=== EXTRACTED ENTRIES ===

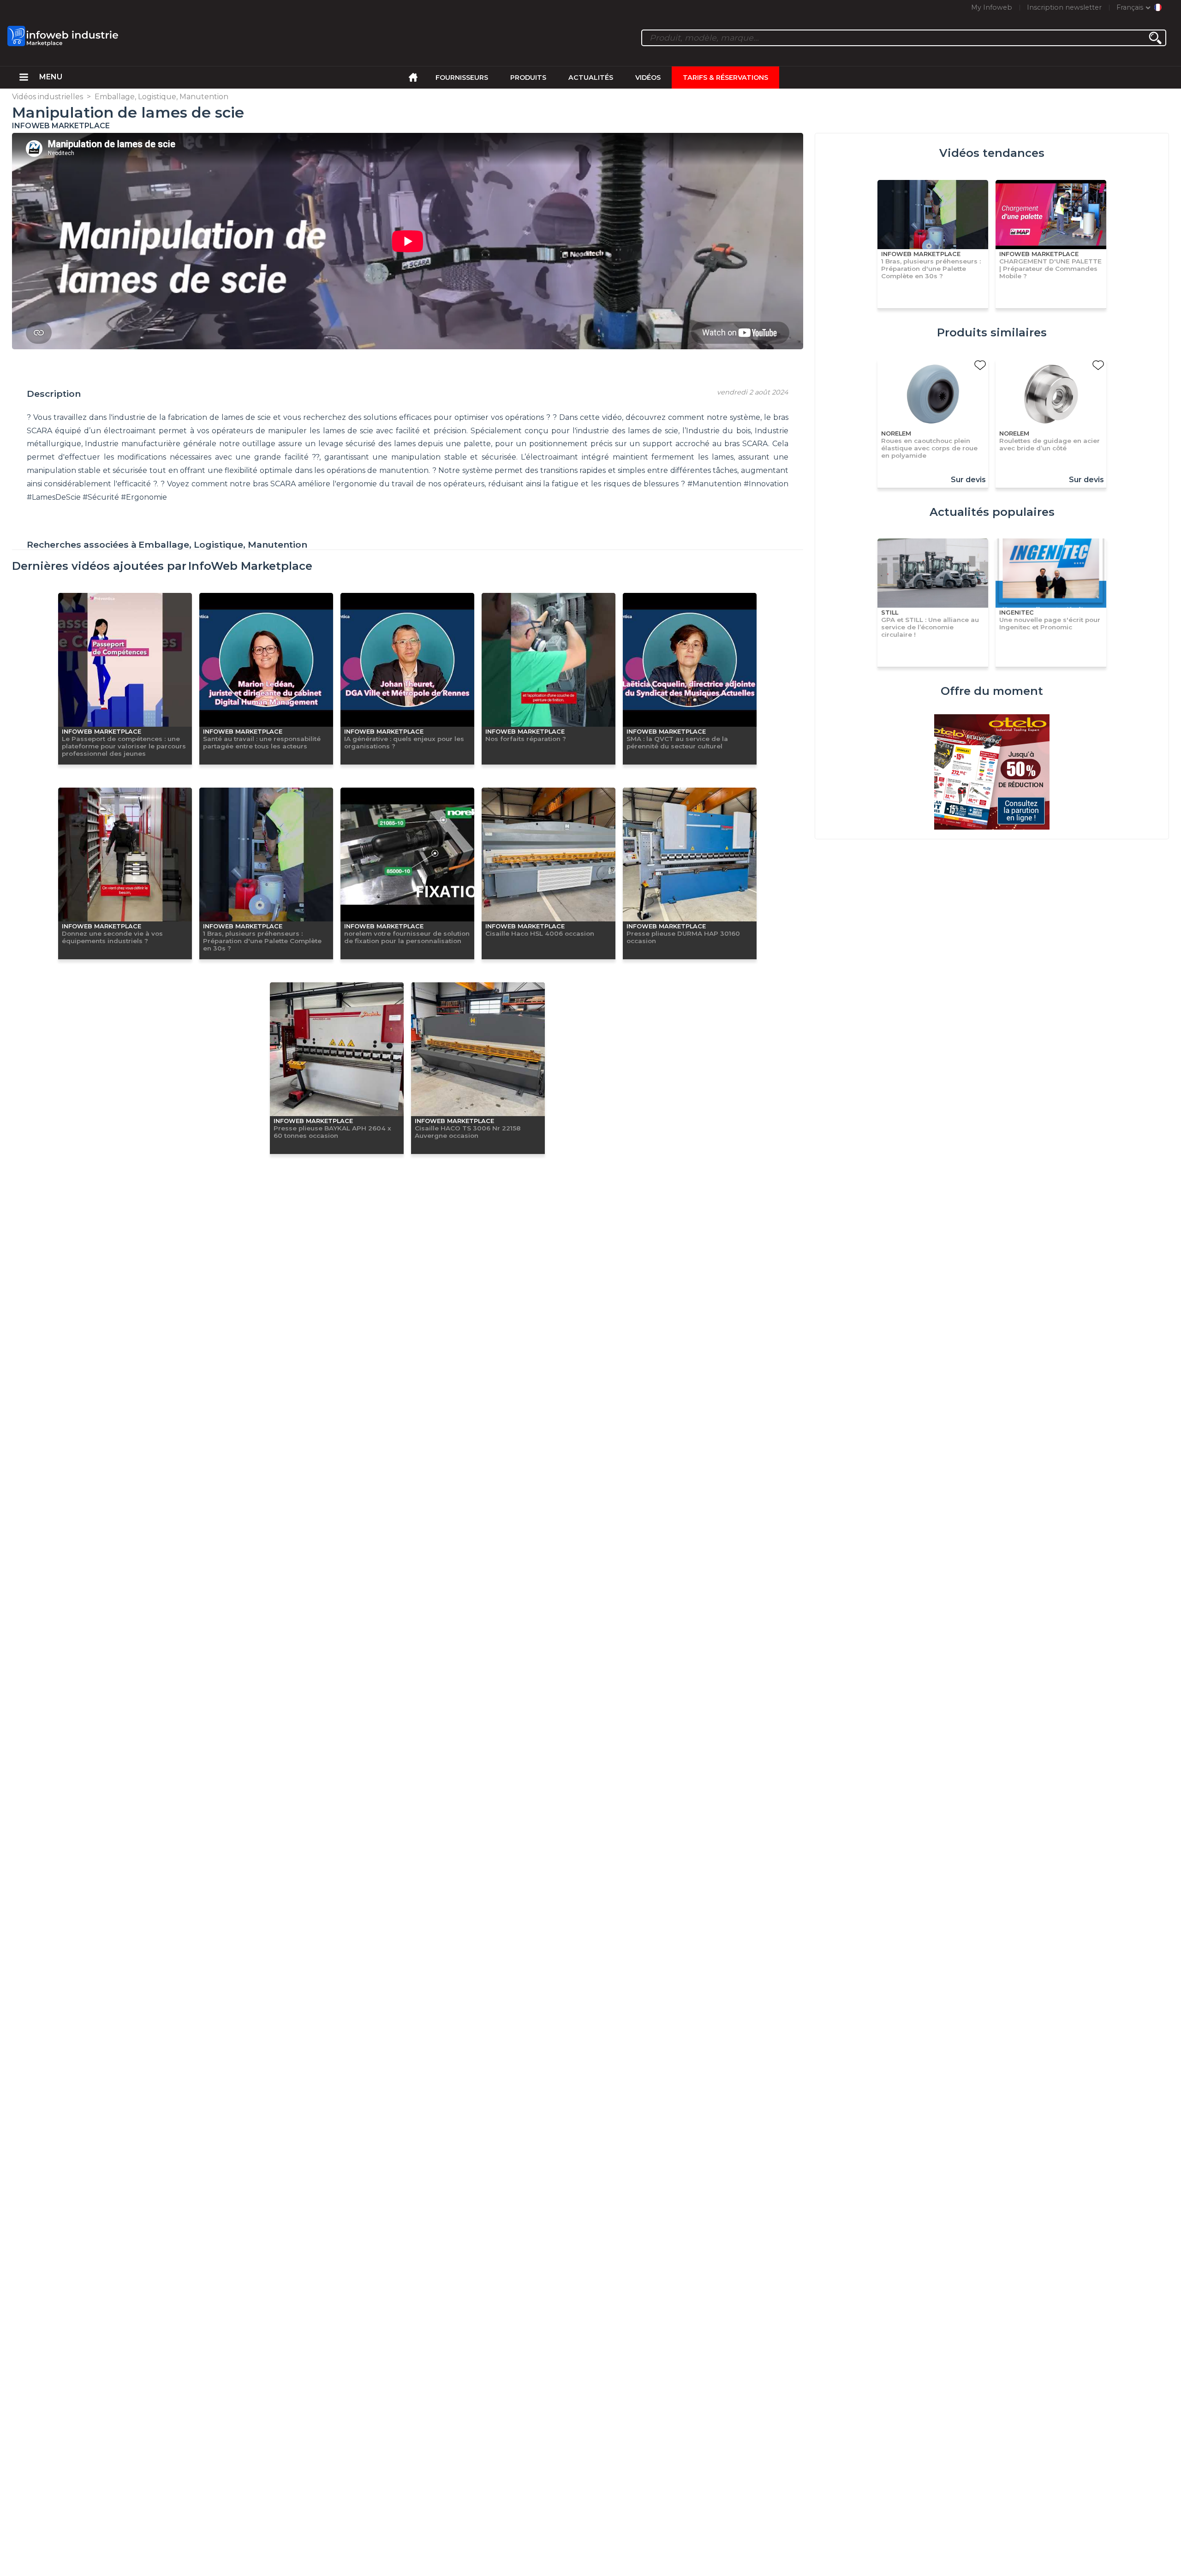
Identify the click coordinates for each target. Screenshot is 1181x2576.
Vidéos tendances (991, 153)
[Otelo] (992, 773)
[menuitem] (24, 77)
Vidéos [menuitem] (648, 77)
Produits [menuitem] (528, 77)
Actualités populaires (992, 512)
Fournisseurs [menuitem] (461, 77)
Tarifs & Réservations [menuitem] (725, 77)
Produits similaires (992, 332)
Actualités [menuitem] (590, 77)
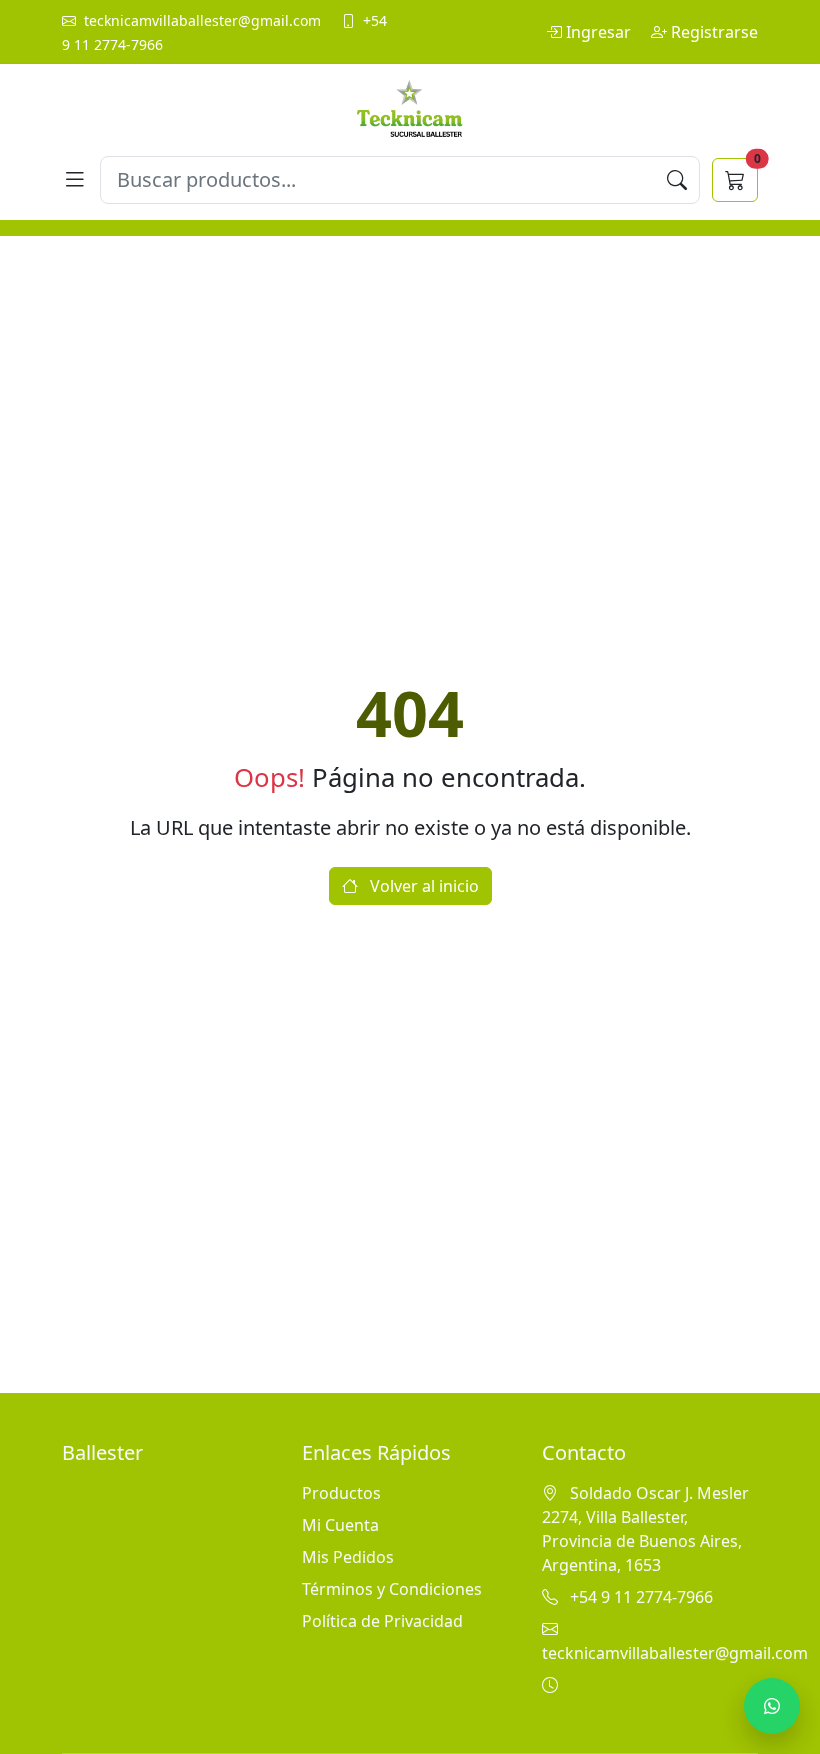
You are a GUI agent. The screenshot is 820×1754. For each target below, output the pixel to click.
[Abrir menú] (75, 180)
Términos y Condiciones (392, 1589)
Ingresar (600, 32)
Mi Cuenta (340, 1525)
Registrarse (714, 32)
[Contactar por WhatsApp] (772, 1706)
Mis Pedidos (348, 1557)
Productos (341, 1493)
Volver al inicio (422, 886)
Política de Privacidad (382, 1621)
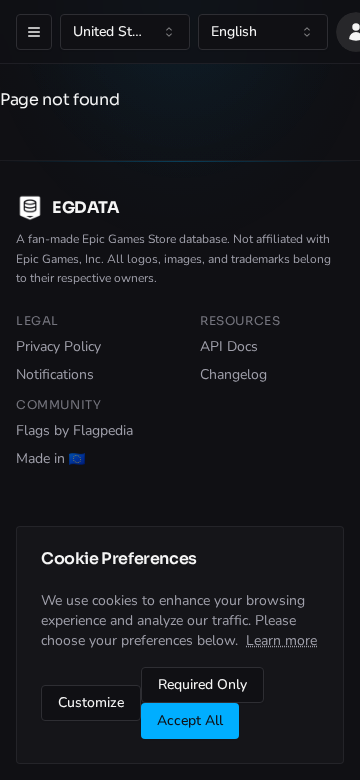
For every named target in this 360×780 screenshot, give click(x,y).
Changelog (233, 374)
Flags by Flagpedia (74, 430)
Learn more (281, 640)
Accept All (190, 720)
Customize (91, 702)
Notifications (55, 374)
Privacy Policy (58, 346)
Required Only (202, 684)
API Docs (229, 346)
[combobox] (125, 32)
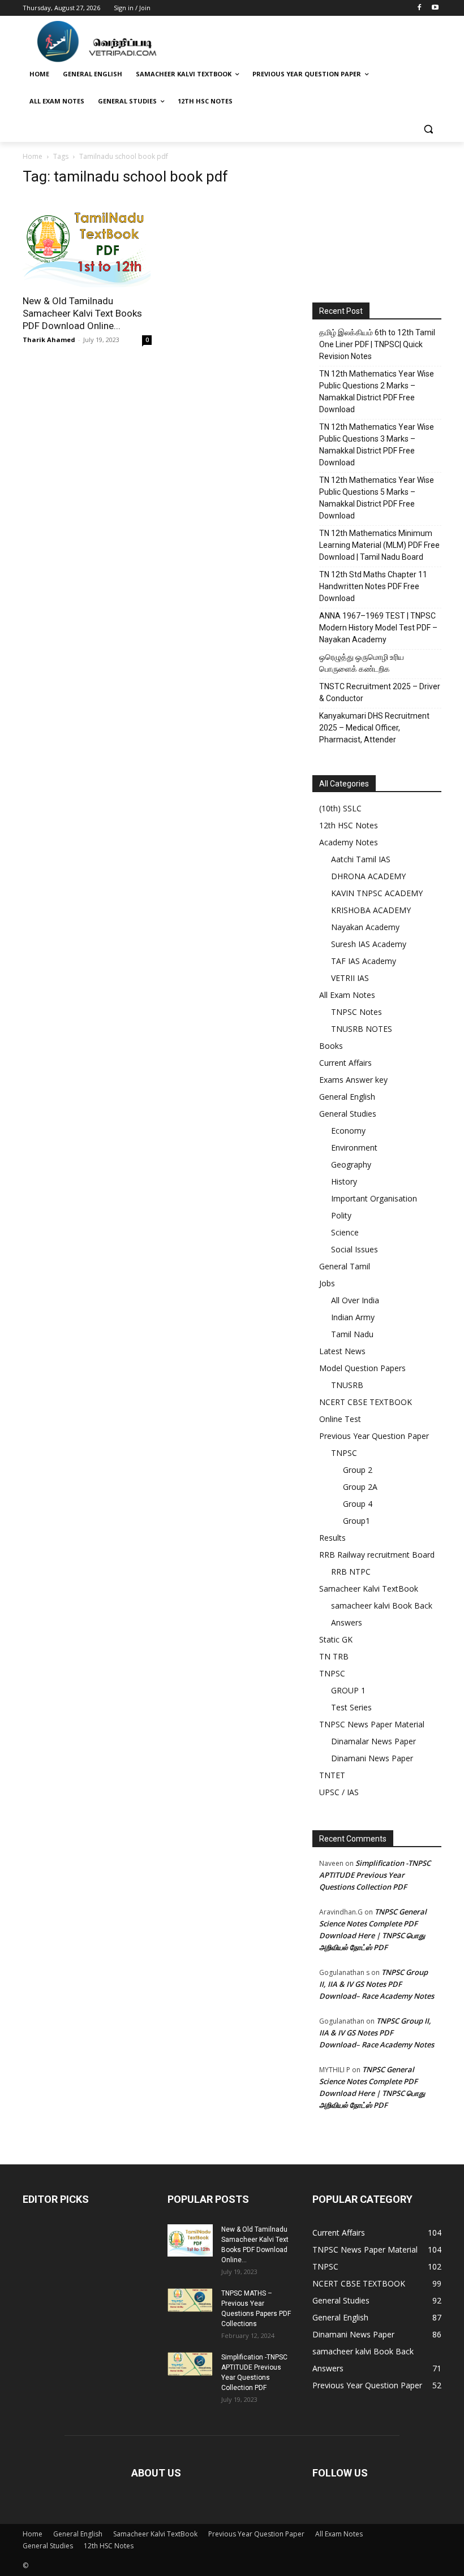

===

• [YOUR OBJECTIVE]
Reprint the data verbatim, pictures excluded.

• [EXERCISE RESULT]
Identify the click coordinates for each target. Screenshot is 1181x2576.
Vidéos tendances (991, 153)
[Otelo] (992, 773)
[menuitem] (24, 77)
Vidéos [menuitem] (648, 77)
Produits [menuitem] (528, 77)
Actualités populaires (992, 512)
Fournisseurs [menuitem] (461, 77)
Tarifs & Réservations [menuitem] (725, 77)
Produits similaires (992, 332)
Actualités [menuitem] (590, 77)
You are a GUI agent. The screenshot is 820×1754. For each target below, output the pixel to click.
[Abrir menú] (75, 180)
Términos y Condiciones (392, 1589)
Ingresar (600, 32)
Mi Cuenta (340, 1525)
Registrarse (714, 32)
[Contactar por WhatsApp] (772, 1706)
Mis Pedidos (348, 1557)
Productos (341, 1493)
Volver al inicio (422, 886)
Política de Privacidad (382, 1621)
For every named target in this 360×780 screenshot, give click(x,y).
Changelog (233, 374)
Flags by Flagpedia (74, 430)
Learn more (281, 640)
Accept All (190, 720)
Customize (91, 702)
Notifications (55, 374)
Privacy Policy (58, 346)
Required Only (202, 684)
API Docs (229, 346)
[combobox] (125, 32)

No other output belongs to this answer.